### TASK DIRECTIONS
Using the Friedrich Gempp biography, decide whether each statement below agrees with it. Answer yes or no for each and quote the deciding words. (a) Gempp attended the Prussian Military Academy from 1903 to 1906. (b) Gempp was promoted to Major in 1917. (c) Gempp retired from the Reichswehr in June 1927.

TEXT PROVIDED Start Marker

Friedrich Gempp (6 July 1873 – 21 April 1947) was a German army officer, who ultimately attained the rank of Major-General. He is credited as the founder and 1st Chief of the Intelligence Service (Abteilung Abwehr) of the Reichswehr in the Weimar Republic.

Biography

Career in the Imperial Army and the Reichswehr 

Gempp joined the Army in 1893 as a one-year volunteer enlistee (Einjährig-Freiwilliger) in the 1st Lower Alsatian Infantry Regiment, No. 132. After acquiring his appointment to the officer corps, he served as a Battalion adjutant. From 1903 to 1906, he attended the Prussian Military Academy. He then served in the General Staff and as company commander in the 2nd Upper-Alsace Infantry Regiment No. 171. In 1913 he was assigned as an intelligence officer to the I Army Corps.

After the mobilization for World War I, he had the same function in the General Staff of the Eighth Army and the Ober Ost (Eastern Front). In 1915 he was promoted to Major, and later in 1917 he was appointed to the Oberste Heeresleitung (Supreme Army Command) under Colonel Walter Nicolai, where he remained until its termination in October 1919.

In the Spring of 1920, he was appointed Lieutenant Colonel (Oberstleutnant) in the reconstruction of a new military intelligence service in the new Reichswehr. He served in its statistical office until his retirement with the nominal grade of Major General in June 1927.

The Gempp report and service in the Second World War 

From 1928 to 1944 he wrote a monumental report on Geheimer Nachrichtendienst und Spionageabwehr des Heeres, (Secret Intelligence Service and Counterintelligence of the Army in the First World War) the so-called Gempp report.
With the mobilization in 1939 for the Invasion of Poland, he was recalled to active service in the Intelligence Service (Abwehr) of the Oberkommando der Wehrmacht (OKW). He was assumed to be captured by the Soviet Army in 1945, and officially declared dead on 11 August 1946.

TEXT PROVIDED End Marker
EXTRACTED RECORDS Start Marker

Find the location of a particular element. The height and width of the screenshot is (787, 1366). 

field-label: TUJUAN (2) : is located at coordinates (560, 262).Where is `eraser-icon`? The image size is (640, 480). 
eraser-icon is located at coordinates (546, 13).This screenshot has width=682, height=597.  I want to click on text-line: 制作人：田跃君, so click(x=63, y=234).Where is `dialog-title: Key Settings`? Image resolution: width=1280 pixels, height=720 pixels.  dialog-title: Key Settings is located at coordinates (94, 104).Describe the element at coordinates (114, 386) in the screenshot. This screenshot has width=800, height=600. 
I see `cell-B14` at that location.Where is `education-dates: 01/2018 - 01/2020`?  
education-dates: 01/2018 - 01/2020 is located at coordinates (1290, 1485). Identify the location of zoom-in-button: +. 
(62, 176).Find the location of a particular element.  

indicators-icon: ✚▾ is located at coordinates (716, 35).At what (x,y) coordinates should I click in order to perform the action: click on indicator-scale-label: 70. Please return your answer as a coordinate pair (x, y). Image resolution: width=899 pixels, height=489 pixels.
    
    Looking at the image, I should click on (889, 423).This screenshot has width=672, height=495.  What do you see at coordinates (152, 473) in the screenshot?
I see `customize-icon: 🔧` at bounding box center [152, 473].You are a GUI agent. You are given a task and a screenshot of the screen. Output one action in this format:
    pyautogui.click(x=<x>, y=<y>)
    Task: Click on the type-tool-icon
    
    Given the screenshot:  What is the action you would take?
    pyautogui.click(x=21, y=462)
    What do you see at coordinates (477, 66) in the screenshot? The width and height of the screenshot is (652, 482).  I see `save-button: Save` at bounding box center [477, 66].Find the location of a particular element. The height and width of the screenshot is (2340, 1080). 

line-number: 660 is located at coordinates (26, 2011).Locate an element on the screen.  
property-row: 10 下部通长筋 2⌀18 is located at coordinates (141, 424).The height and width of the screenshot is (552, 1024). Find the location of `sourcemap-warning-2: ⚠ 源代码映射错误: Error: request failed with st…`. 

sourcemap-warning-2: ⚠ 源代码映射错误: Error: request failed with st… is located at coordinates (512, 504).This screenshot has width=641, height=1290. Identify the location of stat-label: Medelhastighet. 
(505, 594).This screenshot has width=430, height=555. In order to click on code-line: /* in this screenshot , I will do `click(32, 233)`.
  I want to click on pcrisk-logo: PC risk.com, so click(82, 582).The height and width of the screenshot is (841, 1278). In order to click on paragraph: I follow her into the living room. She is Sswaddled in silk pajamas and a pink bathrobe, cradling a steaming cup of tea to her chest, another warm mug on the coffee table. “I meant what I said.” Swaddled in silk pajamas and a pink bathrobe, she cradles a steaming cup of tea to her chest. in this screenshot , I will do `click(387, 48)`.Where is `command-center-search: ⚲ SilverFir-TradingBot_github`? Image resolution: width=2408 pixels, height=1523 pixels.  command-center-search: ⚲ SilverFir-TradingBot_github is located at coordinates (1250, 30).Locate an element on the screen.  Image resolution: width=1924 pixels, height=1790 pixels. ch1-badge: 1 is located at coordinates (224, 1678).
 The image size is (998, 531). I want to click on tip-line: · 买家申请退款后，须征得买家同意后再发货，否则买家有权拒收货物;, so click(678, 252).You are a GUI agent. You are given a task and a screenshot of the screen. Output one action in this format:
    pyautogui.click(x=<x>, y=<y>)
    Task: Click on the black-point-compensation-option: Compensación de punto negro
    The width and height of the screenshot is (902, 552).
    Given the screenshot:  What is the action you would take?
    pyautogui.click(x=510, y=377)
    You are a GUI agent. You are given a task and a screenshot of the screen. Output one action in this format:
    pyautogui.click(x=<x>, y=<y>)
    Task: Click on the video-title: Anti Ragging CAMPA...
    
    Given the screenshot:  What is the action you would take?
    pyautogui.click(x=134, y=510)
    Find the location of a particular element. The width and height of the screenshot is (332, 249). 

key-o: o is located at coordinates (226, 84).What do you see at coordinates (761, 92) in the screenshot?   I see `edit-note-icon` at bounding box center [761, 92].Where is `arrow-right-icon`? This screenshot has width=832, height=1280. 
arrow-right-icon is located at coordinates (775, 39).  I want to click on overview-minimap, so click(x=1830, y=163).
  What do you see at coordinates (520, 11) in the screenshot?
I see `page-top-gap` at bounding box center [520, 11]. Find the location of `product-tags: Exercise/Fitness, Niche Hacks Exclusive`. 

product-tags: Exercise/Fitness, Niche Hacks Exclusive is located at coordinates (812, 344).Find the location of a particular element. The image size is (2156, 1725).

EXTRACTED RECORDS End Marker

### TASK OUTPUT
(a) Yes: "From 1903 to 1906, he attended the Prussian Military Academy."
(b) No: "In 1915 he was promoted to Major"
(c) Yes: "until his retirement with the nominal grade of Major General in June 1927"